Why Everyone Should Play Elite Dangerous

Why Everyone Should Play Elite Dangerous

One of the great tragedies of modern society is the inability to look past ourselves. To put aside our petty squabbles and confront the vast scope of our stratosphere and beyond.

This story has been retimed following the news of Elite Dangerous’s Odyssey expansion, which is out today on PC.

Try as we might, we find it almost impossible to stop staring into the void of humanity’s many, many mistakes and/or our latest gas bill to consider the possibilities of not only our planet, but the solar system and galaxy around it.

This is a deeply powerful reality that we somehow take for granted. Every astronaut that has ever ventured into Earth’s low orbit or the surface of the Moon has returned to say the exact same thing: Nothing else matters when you’re up there. When you looking at our tiny blue planet from above, all basic human concerns evaporate. Some of them for good.

Imagine what this does to a person: in a shocking instant, you completely reset your internal earthly compass and wash away a slew of things you thought you needed to worry about. In return, you are suddenly overwhelmed with the monumental size of the universe. That is, if we’re being honest here, probably not an even trade. To realise that we’re all simply floating on a big wet rock in a vast expanse of nothingness is a shattering thought that can’t be matched.

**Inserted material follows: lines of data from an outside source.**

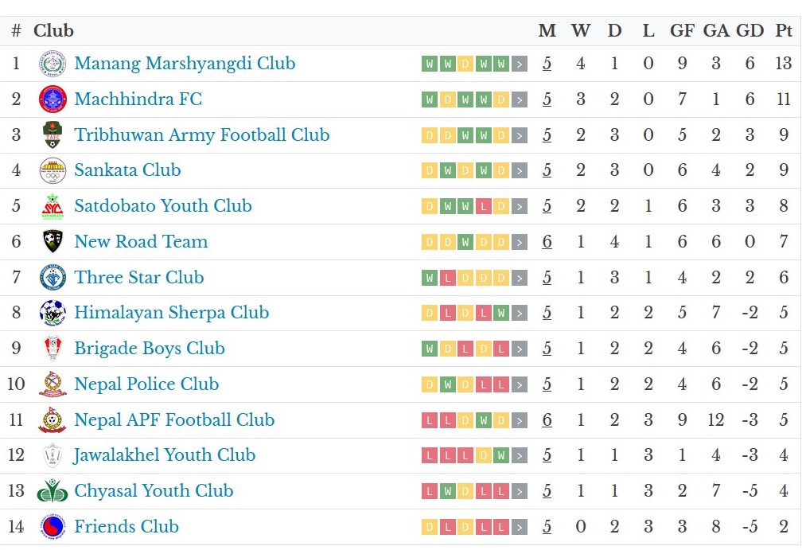Click the Sankata Club logo icon

[x=53, y=170]

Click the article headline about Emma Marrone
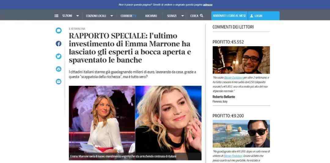[x=130, y=48]
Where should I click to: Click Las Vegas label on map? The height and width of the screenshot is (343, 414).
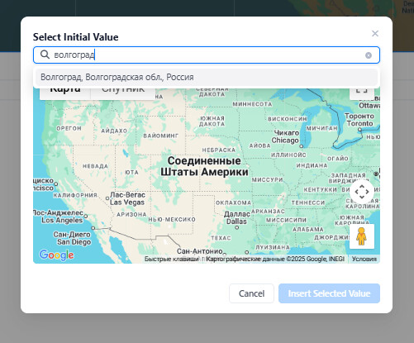[127, 198]
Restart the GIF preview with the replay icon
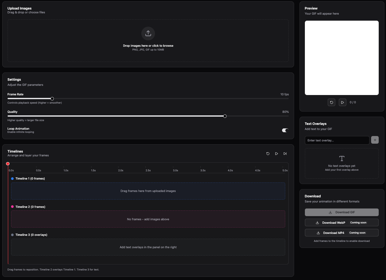Viewport: 386px width, 280px height. pos(331,102)
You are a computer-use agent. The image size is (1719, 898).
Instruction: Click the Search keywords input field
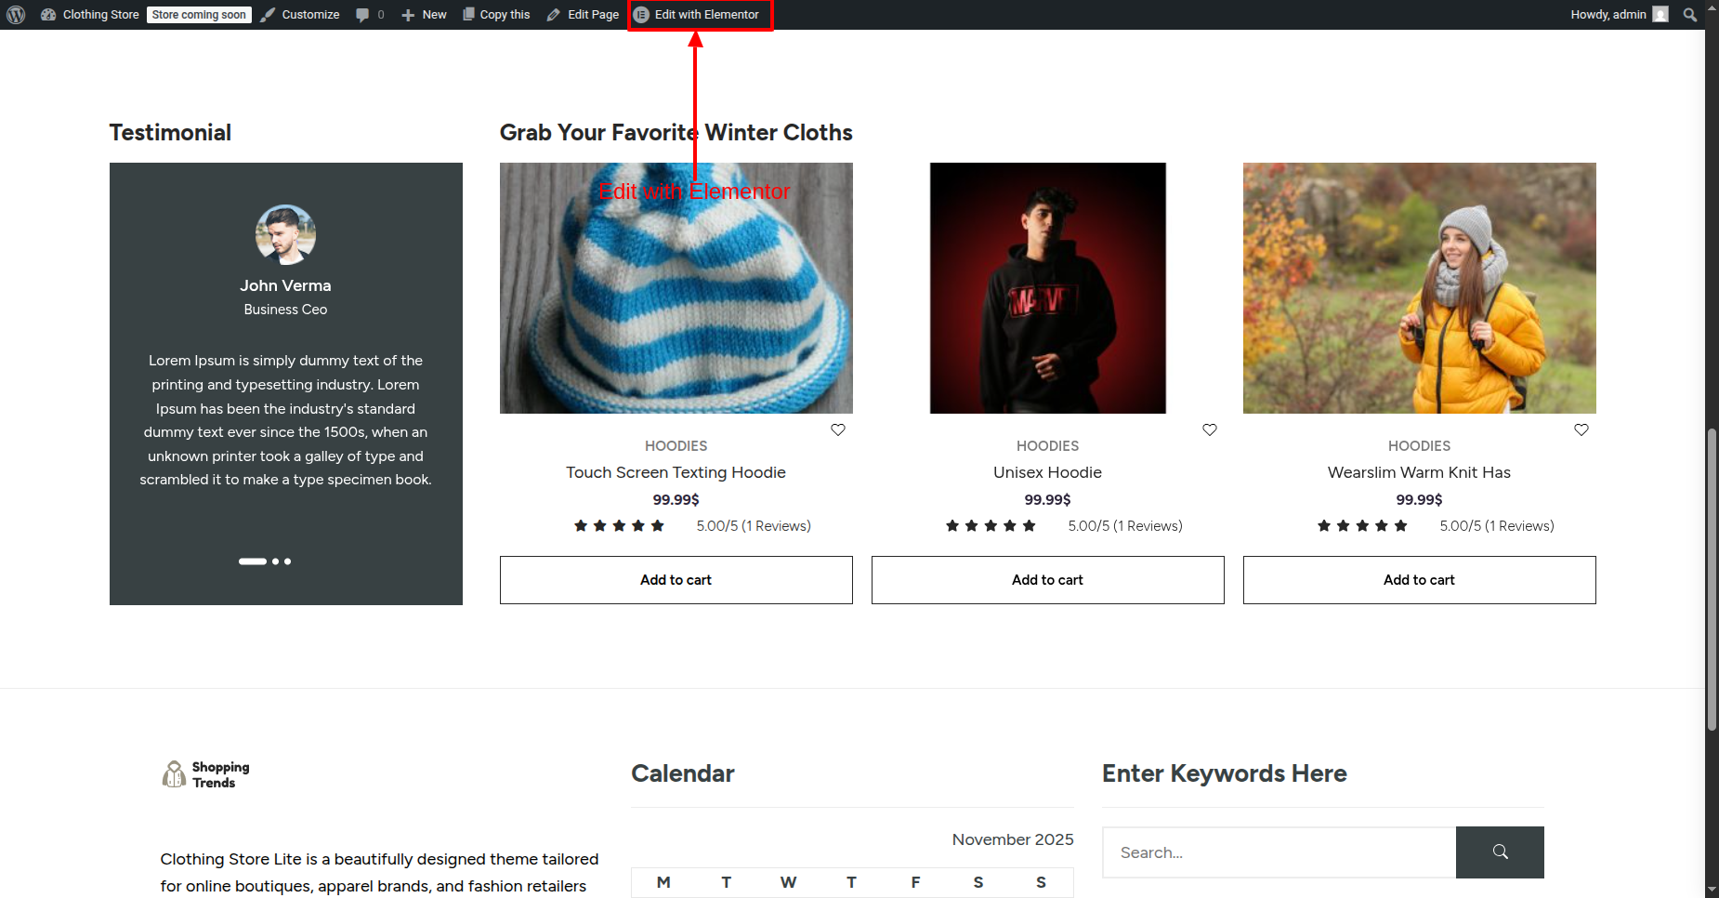click(x=1279, y=852)

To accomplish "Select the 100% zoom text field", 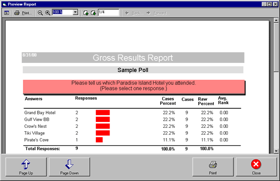I will pos(63,12).
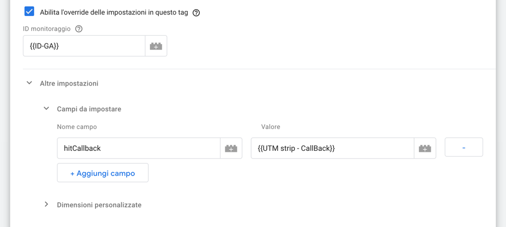
Task: Click into the hitCallback field name input
Action: pyautogui.click(x=139, y=148)

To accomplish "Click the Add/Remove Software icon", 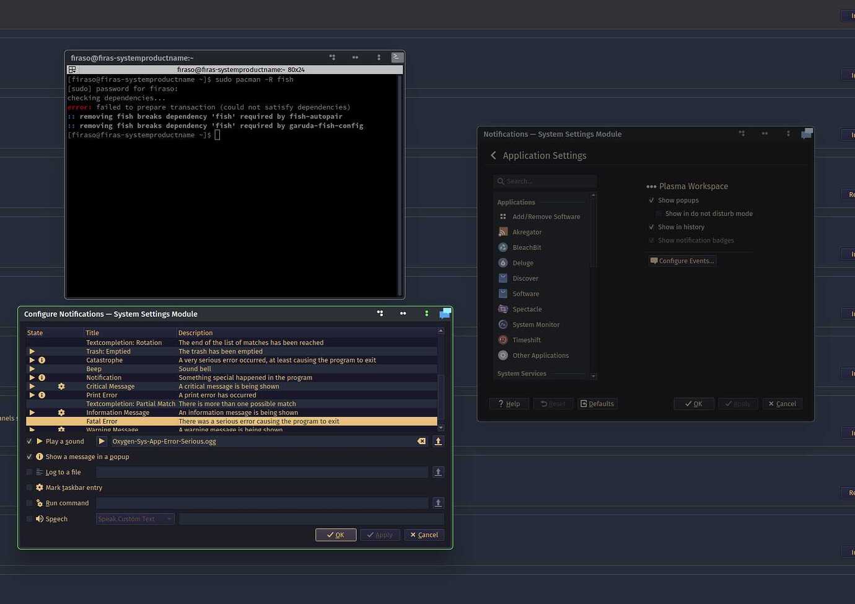I will pyautogui.click(x=502, y=216).
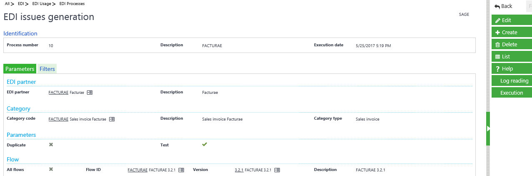Viewport: 532px width, 176px height.
Task: Open the selection icon beside Category code
Action: click(112, 119)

It’s an absolute misfortune of modern technology that very few of us will have this stunning experience in our lifetimes. Aside from Richard Branson, Elon Musk and other obscenely rich white dudes, the only people that continue to shake off their planet-based worries will be trained astronauts. And in this day and age, the number of kids wishing to chase this dream doesn’t seem to be all that large.

But not all hope is lost. We can still try our best to wrap our minds around the cosmos without ever actually being physically there.

Let’s give it a try.

4.3 light years from Earth, there’s a star. It’s the closest star to Earth aside from our own Sun, which is also a star. Because all suns are stars but not all stars are suns. Anyway, the star that’s four light years away is called Alpha Centauri and there’s some debate as to when it was first discovered. There’s evidence it was first spotted sometime between the years 100 and 170. Then there’s other people who saw it in 1582, 1689, 1752 and 1833 and all these people went blue in the face trying to convince other people that Alpha Centauri was a real thing that existed. Which we’ve now confirmed.

I mentioned it was four light years away. This means that if somehow we invented a spaceship that could travel at the speed of light, we could reach this star in four years. Unfortunately, such technology doesn’t exist yet.

Even though Alpha Centauri is in our own Milky Way galaxy, the space between us and this star is humongous. Most of outer space is empty blackness and it takes a long time to get across it. So to give you an example: if we don’t invent a spaceship which travels at the speed of light and just go with what we have now – it would take around 54,000 years to reach this star. Bear in mind, that’s only the speed of an unmanned probe. If we wanted to actually travel there in a standard space shuttle, it would take around 165,000 years.

That’s how slow we are at the moment. Even though the astronauts that went to the moon arrived in four days and we now have satellite probes that can get there in six hours, in the grand scheme of things we’re about as fast as a very old snail trying to travel to a star in another solar system. If the snail stopped for coffee quite often. That’s what you get when you live in a galaxy that’s 100,000 light years in diameter.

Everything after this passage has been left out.